On Monday, bags of human excrement were thrown into Abhisit’s residential compound – an act of aggression the government attributed to the Red Shirts.
The Oxford-educated PM has also warned of a growing risk of political violence in Bangkok in the coming weeks, especially as the army, historically united in defence of the Thai monarchy, has shown unusual signs of discord.
A grenade was thrown at the national army headquarters in January, causing no casualties but widely reported by the Thai press to be aimed at the office of the army chief, General Anupong Paojinda.
On Monday, Major General Khattiya Sawasdipol, an outspoken supporter of Thaksin, was charged with illegal possession of weapons and confirmed by police as the main suspect in the attack.
The affair has whipped up speculation in the Thai press about possible disaster scenarios: an explosion of Red Shirt violence, splits in the army and even a military coup.
“Political life in Thailand is immature,” said one Western analyst, requesting anonymity, who downplayed rumours of an imminent putsch.
“I see nothing that would suggest that the Thai army is divided.
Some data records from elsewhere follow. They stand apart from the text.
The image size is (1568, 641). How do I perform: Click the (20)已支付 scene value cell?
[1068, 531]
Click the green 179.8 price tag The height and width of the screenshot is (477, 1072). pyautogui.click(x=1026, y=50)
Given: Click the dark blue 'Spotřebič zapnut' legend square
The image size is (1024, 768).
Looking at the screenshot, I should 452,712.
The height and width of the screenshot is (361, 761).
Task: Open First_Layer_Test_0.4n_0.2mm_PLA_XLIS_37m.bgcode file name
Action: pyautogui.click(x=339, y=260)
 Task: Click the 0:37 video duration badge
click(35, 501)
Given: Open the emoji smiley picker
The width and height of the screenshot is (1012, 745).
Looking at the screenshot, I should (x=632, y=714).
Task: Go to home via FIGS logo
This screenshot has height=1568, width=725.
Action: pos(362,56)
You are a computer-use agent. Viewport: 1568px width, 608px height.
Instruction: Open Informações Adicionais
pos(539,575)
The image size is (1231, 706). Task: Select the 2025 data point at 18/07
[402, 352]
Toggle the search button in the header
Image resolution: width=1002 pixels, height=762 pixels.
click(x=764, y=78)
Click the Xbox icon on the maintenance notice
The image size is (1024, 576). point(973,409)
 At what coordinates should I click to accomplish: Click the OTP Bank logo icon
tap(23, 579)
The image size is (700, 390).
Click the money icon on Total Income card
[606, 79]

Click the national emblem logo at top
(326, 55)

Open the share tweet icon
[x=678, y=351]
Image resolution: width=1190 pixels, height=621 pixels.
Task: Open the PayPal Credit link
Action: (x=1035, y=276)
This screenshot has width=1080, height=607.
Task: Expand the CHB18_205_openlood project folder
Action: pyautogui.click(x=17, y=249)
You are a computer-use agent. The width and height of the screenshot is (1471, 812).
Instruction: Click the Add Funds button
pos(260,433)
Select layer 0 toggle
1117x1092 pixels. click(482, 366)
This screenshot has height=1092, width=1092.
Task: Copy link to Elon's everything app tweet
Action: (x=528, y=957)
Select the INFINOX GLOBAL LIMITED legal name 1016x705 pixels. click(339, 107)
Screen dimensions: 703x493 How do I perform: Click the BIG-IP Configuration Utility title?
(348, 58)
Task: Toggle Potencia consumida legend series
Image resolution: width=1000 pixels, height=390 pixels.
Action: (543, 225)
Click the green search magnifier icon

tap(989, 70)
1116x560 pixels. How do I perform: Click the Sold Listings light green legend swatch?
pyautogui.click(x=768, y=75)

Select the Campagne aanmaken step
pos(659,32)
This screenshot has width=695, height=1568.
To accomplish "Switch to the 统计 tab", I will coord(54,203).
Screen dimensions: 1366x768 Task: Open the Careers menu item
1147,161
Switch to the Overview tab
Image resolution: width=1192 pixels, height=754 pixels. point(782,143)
It is an army that obeys,” he said. “There are Red Shirts in the military, but in 2006 they participated in the coup because these were the orders.”
But this obsession with coups illustrates the difficulties Bangkok has faced since Thaksin’s ousting in 2006, an incident that removed the only premier ever to have been re-elected.
“Thailand entered a new phase of civil-military relations after the 2006 coup,” said Chambers. “Soldiers were granted more institutionalised prerogatives and, simultaneously, began to exercise more informal clout.”
Jacques Ivanoff, an anthropologist at the Research Institute on Contemporary South-East Asia, said he thought Thai democracy as it currently operates has reached its limit.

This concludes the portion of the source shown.